Two different jobs — one finds new failures, the other measures known ones repeatably
Day 16 of 60
Week 3 you red-teamed — you went hunting for failures nobody had catalogued yet. This week you switch jobs. Evaluation takes the failures you (and others) already know about and measures them repeatably: same prompts, same scoring, run again next week and next model, so you can answer the only question a release decision actually turns on — is this model getting safer or worse?
Red-teaming is discovery; evaluation is measurement. A red-team is creative, open-ended, and never the same twice — that's the point. An eval is frozen, scored, and re-runnable — that's its point. Confusing the two gives you a red-team you can't trust as a trend line, or an eval that never finds anything new.
Today is conceptual: you install the distinction cleanly, because every later day this week (the scorecard, the eval set, the harness) is downstream of getting it right. A safety eval that's flattering-but-broken is worse than none — it ships a dangerous model with a green checkmark.
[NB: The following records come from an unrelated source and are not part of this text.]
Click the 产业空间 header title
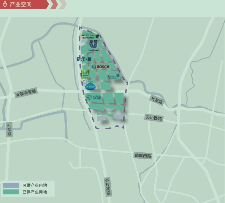 20,4
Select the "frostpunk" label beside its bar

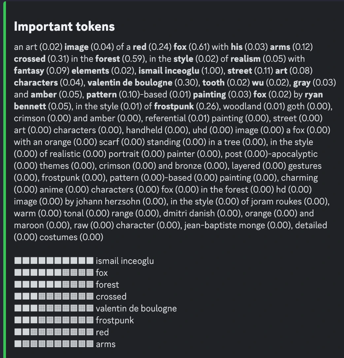pos(115,320)
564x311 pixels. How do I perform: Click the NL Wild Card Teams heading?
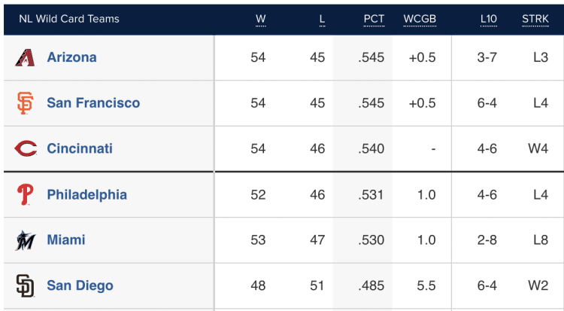click(69, 19)
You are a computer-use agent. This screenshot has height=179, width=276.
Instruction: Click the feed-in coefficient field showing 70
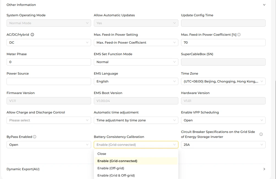pyautogui.click(x=223, y=43)

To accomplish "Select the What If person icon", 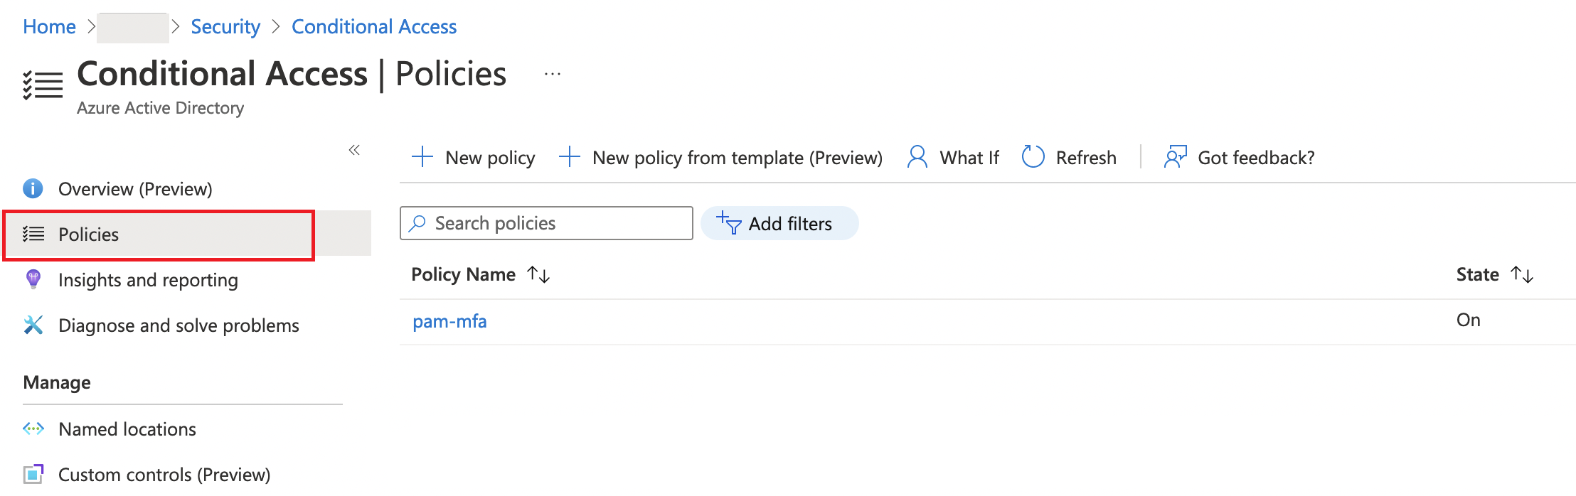I will [917, 156].
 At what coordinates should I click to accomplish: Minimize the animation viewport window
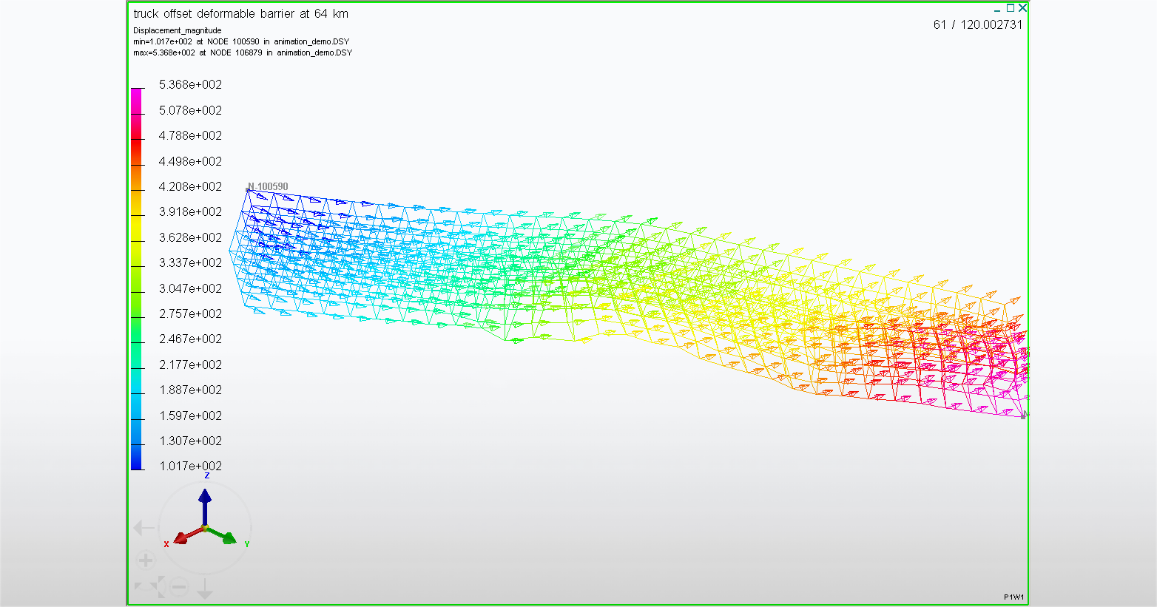coord(998,9)
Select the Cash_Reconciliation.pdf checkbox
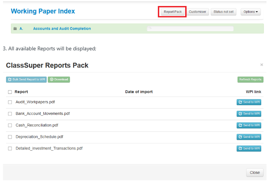The height and width of the screenshot is (181, 268). (10, 125)
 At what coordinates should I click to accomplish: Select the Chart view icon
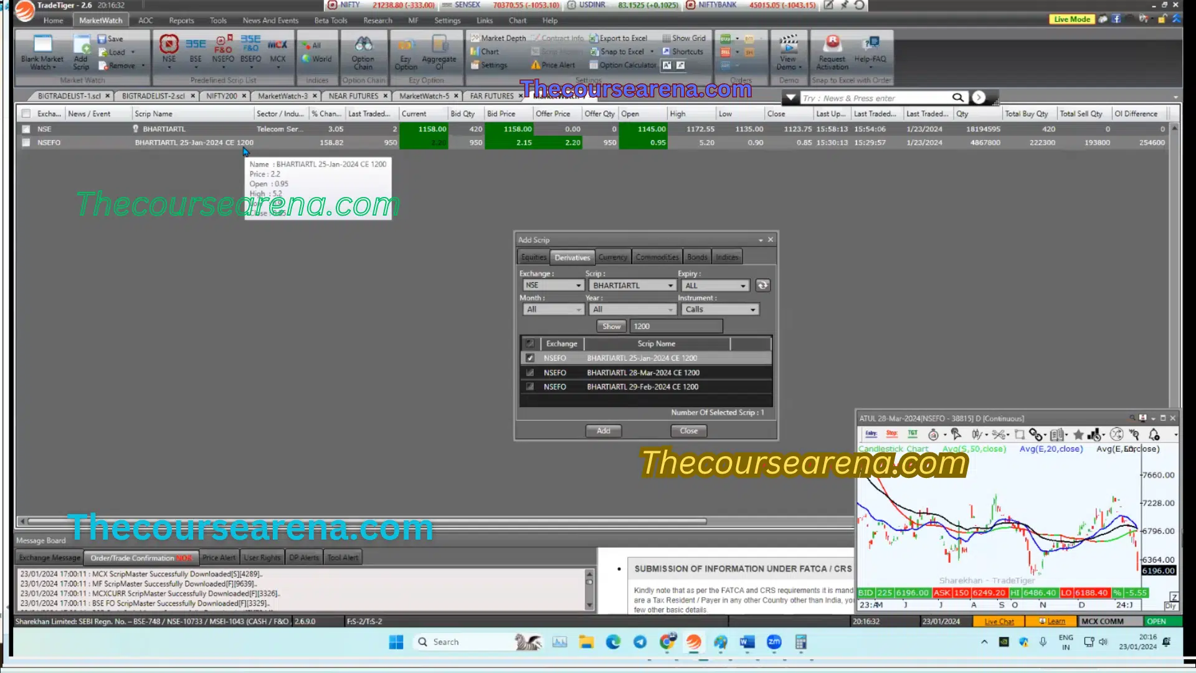pos(484,51)
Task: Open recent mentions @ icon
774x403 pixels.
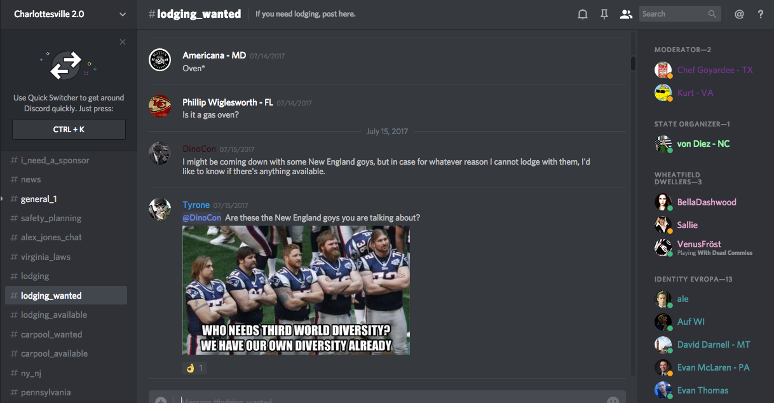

Red-teaming maximizes coverage of the unknown: surprise me, find the failure I didn't anticipate. Evaluation maximizes repeatability: give me the same number under the same conditions so I can compare across time and models. You can't optimize both in one activity.
A red-team produces incidents — concrete examples of a model doing something bad, often one-offs. An eval produces metrics — rates over a fixed set (safe-refusal rate, harmful-compliance rate). Incidents become evals when you freeze them into a scored test.
Evals go stale: once a test set is known, models can be tuned to it (or it leaks into training — contamination). Red-teams go blind: a tired team stops being creative and re-finds the same things. Each covers the other's weakness, which is why mature safety programs run both.
They feed each other. A red-team finds a new jailbreak → you turn it into eval cases → the eval tracks whether the next model still falls for it → when the eval saturates (everyone passes), you red-team again for the next unknown. Discovery refills the measurement set; measurement tells you when to go discover more.
Not all evals measure the same thing. The highest-stakes ones — dangerous-capability evaluations — don't ask "did the model say something rude?" They ask whether a model has crossed a threshold of capability that would matter for catastrophic risk: persuasion, cyber-offense, self-proliferation. DeepMind's Evaluating Frontier Models for Dangerous Capabilities is the reference for how a lab designs these, and it shows the rigor a real eval demands: clear capability definitions, graded difficulty, and honest reporting of uncertainty.
The eval you build (Day 18) is a small, behavioral one — refusals, not self-proliferation — but it inherits the same discipline: define what you're measuring precisely, fix the conditions, and report a number you'd defend in a review. Scale changes; the craft doesn't.
The single most common way an eval lies: contamination. If your test prompts (or close paraphrases) appeared in the model's training data, a high score measures memorization, not safety. The same trap catches public benchmarks the moment they're popular enough to be scraped. Before you trust any benchmark number, ask: could the model have seen this set? Anthropic's Challenges in Evaluating AI Systems is an honest tour of this and the other ways evals quietly mislead.
A beginner uses "red-team" and "eval" interchangeably. An expert keeps them surgically separate, because they answer different questions and fail in different ways — and an expert knows the real value is the loop between them: discovery feeds measurement, and saturated measurement signals it's time to discover again. Owning that loop is owning whether a release decision rests on a number you can defend.
Say this in an interview: "Red-teaming is discovery, evaluation is measurement — I don't conflate them. Red-teams find the unknown failures; evals freeze the known ones into a repeatable score so I can tell whether a model is improving. And I treat contamination as the first thing to rule out, because a benchmark a model trained on measures memory, not safety."